In all events, 3i reckons it will be able to squeeze more out of the various characters and I hope it does (without compromising the very qualities that made them such wonderful children's favourites in the first place). If 3i can manage to make more of what it has bought there, it will confirm that the group really has improved its performance since the new chief executive Philip Yea arrived a couple of years ago.
He has been engaged in a policy of dissolving "historic" minority shareholdings and improving returns through a series of share buy-backs, all of which has seen the shares sprint up. What has also given 3i a boost are some suggestions that the £6billion fund is about to be itself the subject of a bid. Thus the shares have risen to the £10 mark - which is quite startling for some of us who have been content to watch a more pedestrian rate of progress.

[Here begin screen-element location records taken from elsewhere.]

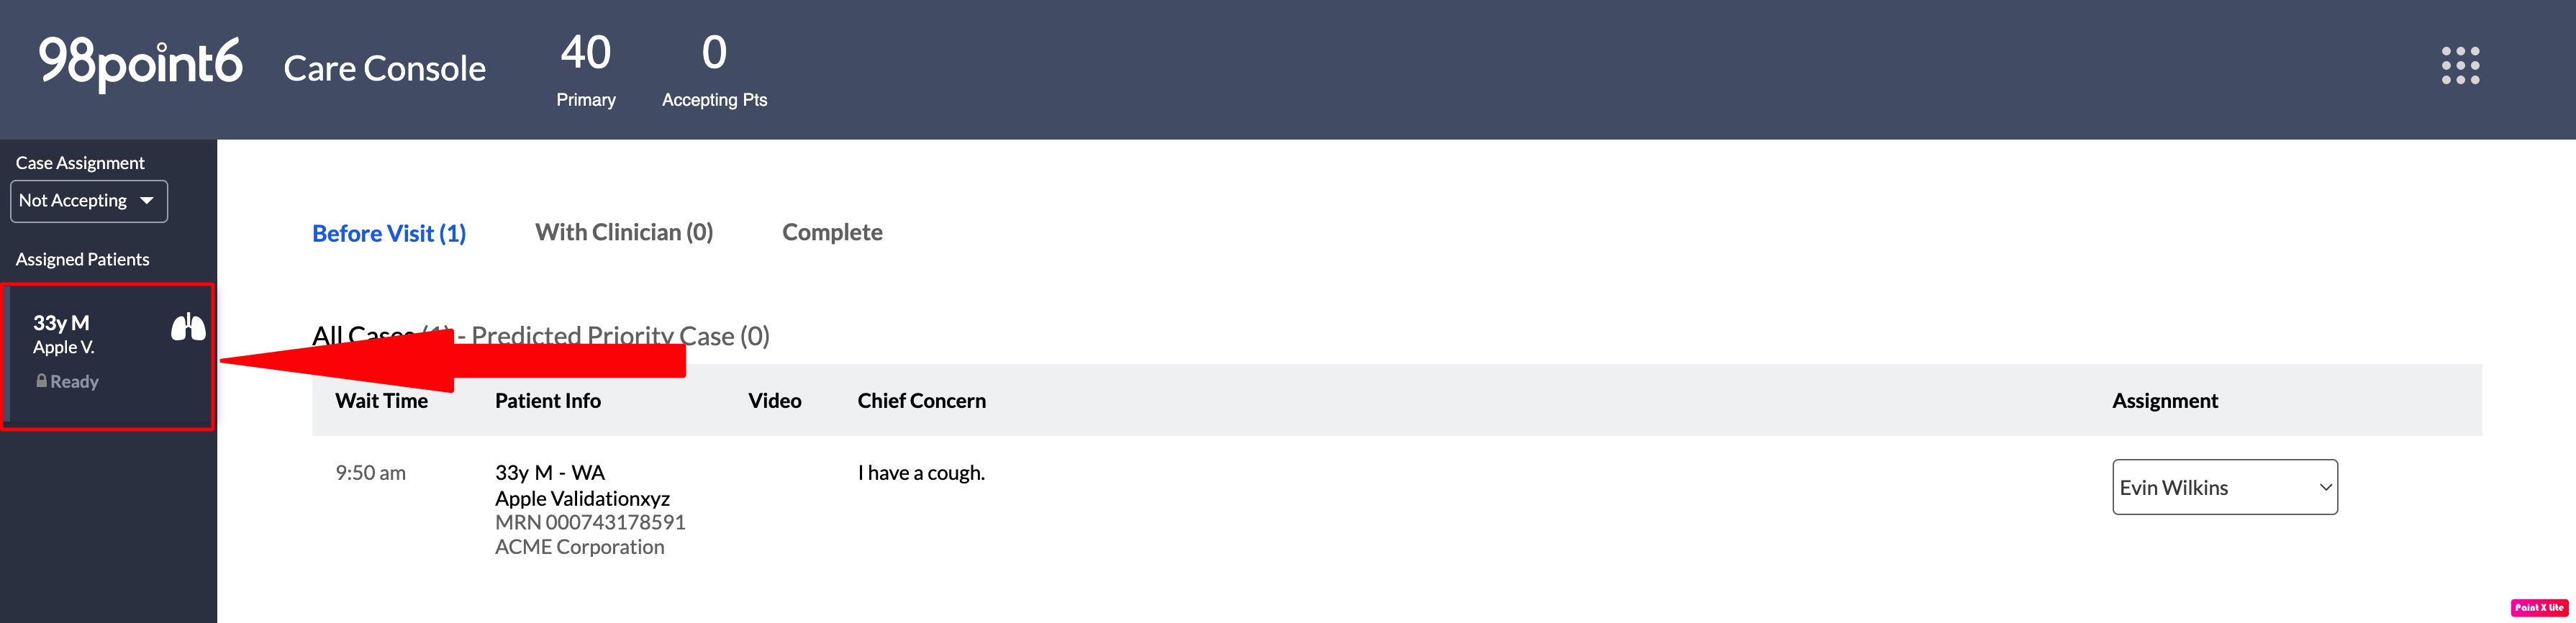Click the I have a cough concern text
The image size is (2576, 623).
click(x=921, y=473)
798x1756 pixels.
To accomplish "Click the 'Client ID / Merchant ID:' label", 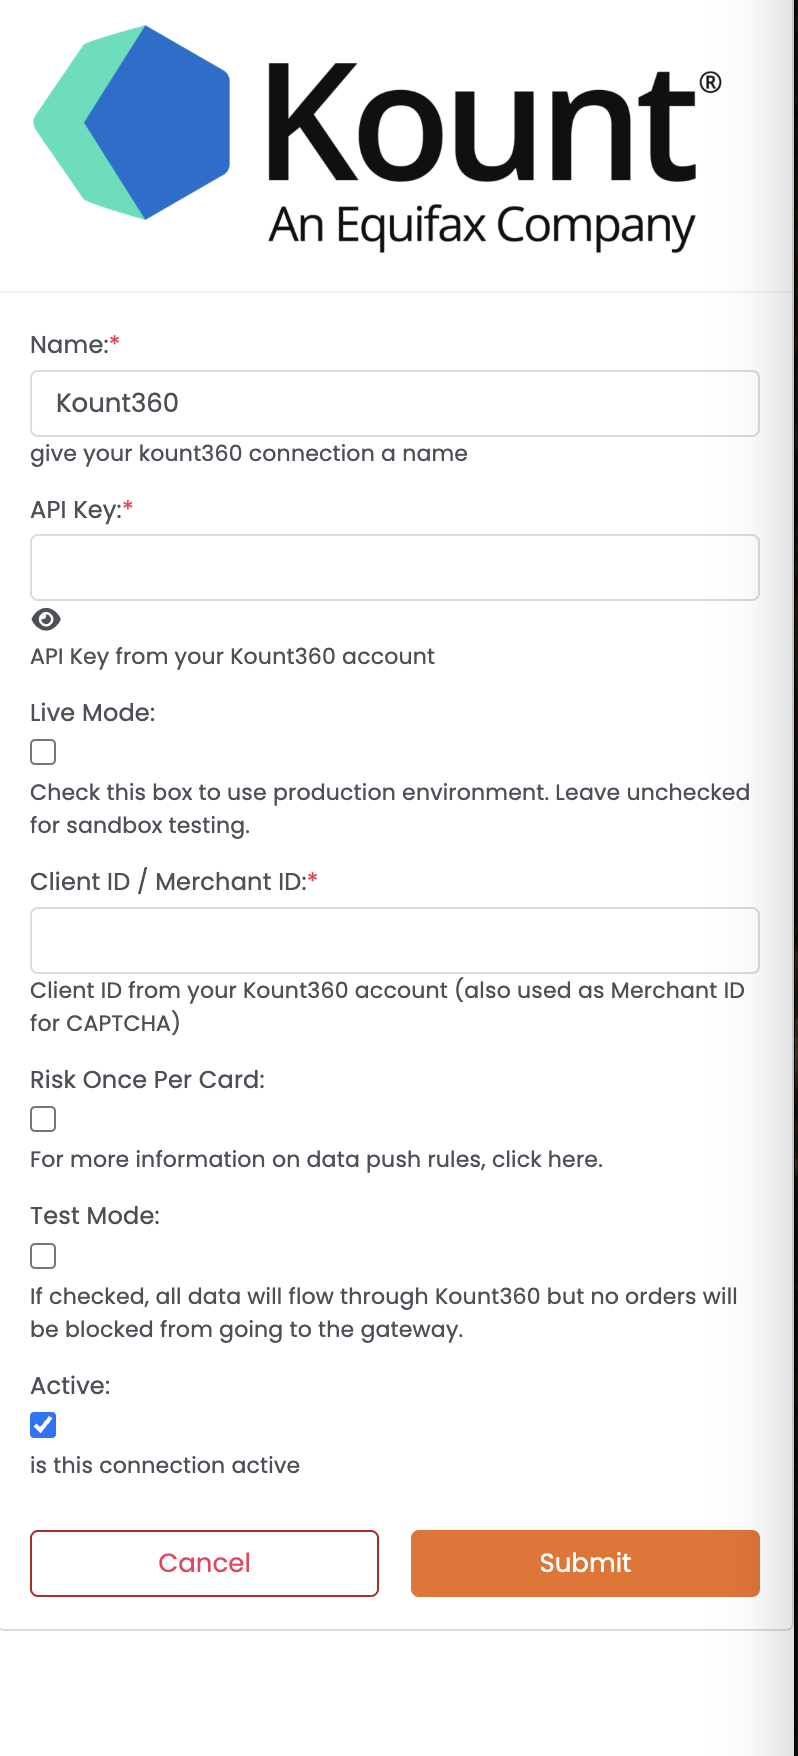I will click(x=169, y=882).
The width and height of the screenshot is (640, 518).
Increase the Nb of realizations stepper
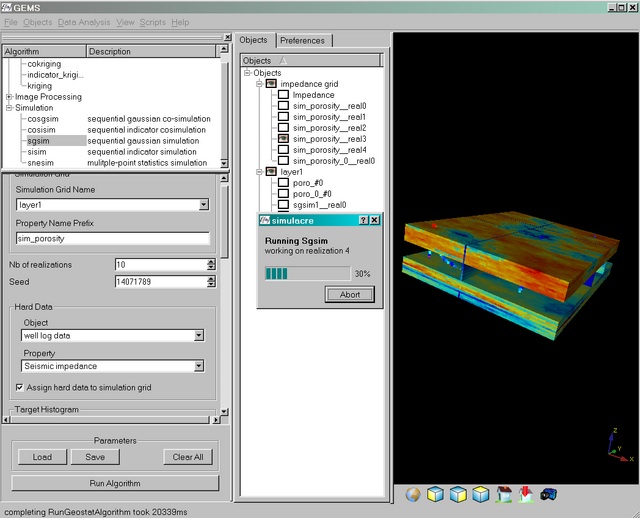tap(211, 261)
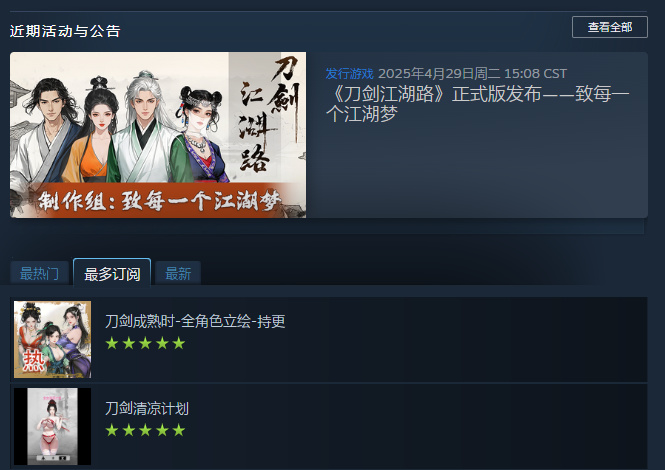Click the first star of 刀剑成熟时 rating

[112, 343]
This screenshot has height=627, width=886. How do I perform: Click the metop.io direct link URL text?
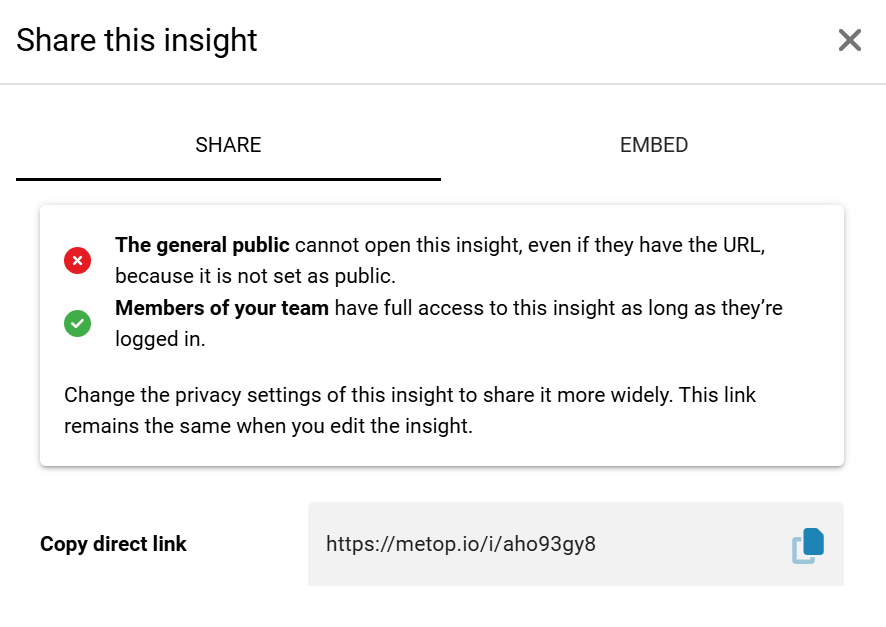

So I shall definitely be holding onto my shares in 3i, but not necessarily adding to them, given that they're trading at quite a premium to their net asset value - 25 per cent or so.
Before closing I also ought to mention that I am also going to carry on holding my shares in AG Barr, which had another solid set of results this week.
You might think soft drinks is a boring sort of business to be in, but not AG Barr, and its range of brands from Irn-Bru to Orangina, Snapple and Lipton Iced Tea has plenty of potential for this imaginative firm.
Like fellow Scots firm Stagecoach, who have done so well out of the unglamorous world of buses, and unlike Chorion, it shows that you don't always need showbiz razzmatazz to prosper.